Google JAX model relay build, will TVM support it in the future?
I think that would be an interesting project, and something that is entirely feasible.
But personally, since developing a frontend requires significant effort, we have good support for PyTorch, and PyTorch is increasing adding JAX-inspired feature, I’d rather improve our support for PyTorch.
One approach that is very straightforward is to replace Jax’s
jit with a
tvm_jit interpreter which maps the core primitives to a TVM compilation flow instead of the XLA flow. It is also possible to expose
tvm_call as a JAX primitive which allows the mixing and matching of XLA and TVM in the same program. It is probably worth prototyping to understand complexity but would require mapping the entire primitive set of HLO in order to make feasible/useful.
There is also some work around auto-tuning and integration into MetaScheduler or other automation tech required.
This might be of use to you:
Thank you for the answer and sharing.
Curious about the first solution, is
jvm_jit already implemented somewhere?
I don’t think so…was not aware of this feature existing
There is not a complete version of this, but it can be pretty quickly developed using the current machinery we already support. Here is an example of writing a TVM based JIT for Jax that I was able to program in about 1.5 hours: https://github.com/jroesch/tax/tree/main.
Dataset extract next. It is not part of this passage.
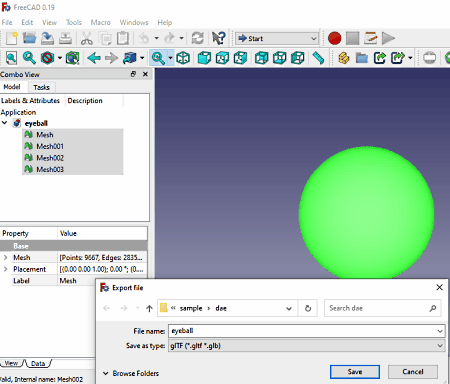Click the File name input field
This screenshot has width=450, height=384.
[307, 331]
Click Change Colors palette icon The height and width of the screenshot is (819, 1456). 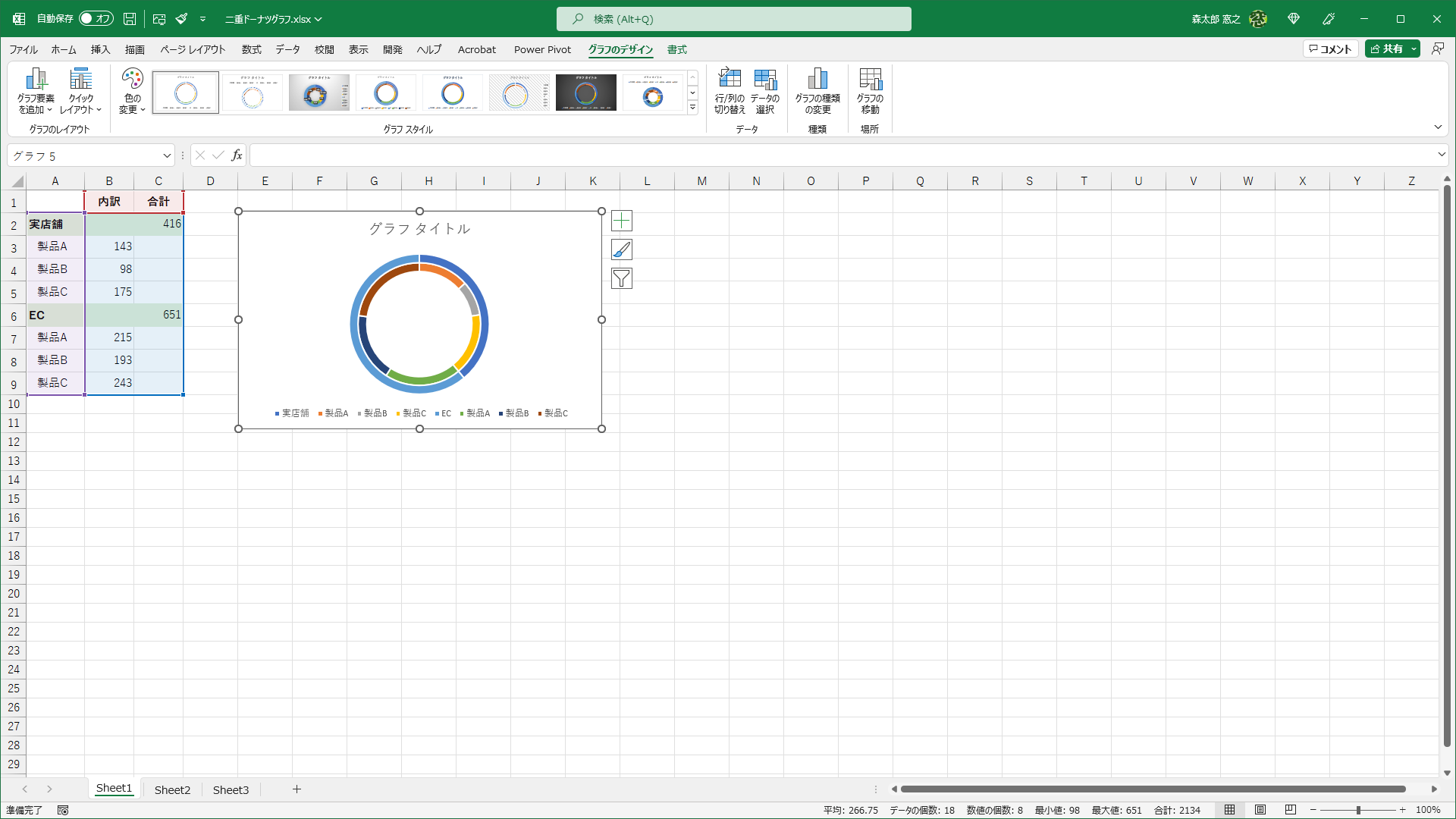pyautogui.click(x=132, y=79)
It is quite possible to borrow much of the Jaxpr normalization code from the XLA JIT and then easily map to Relay and compile using TVM. The above code gives an initial sketch of how this would work. It shows both JIT’ing “inference” code and also a gradient of the same function.
Aha, get your point. Jax has a neat interface to its computation AST where Relay graph can be easily built based upon. There should not be any technical difficulty.
Btw, I am curious is there any plan to support reverse convertion? Like Relay → Jax. Then Jax can benefit from Relay’s power graph optimization.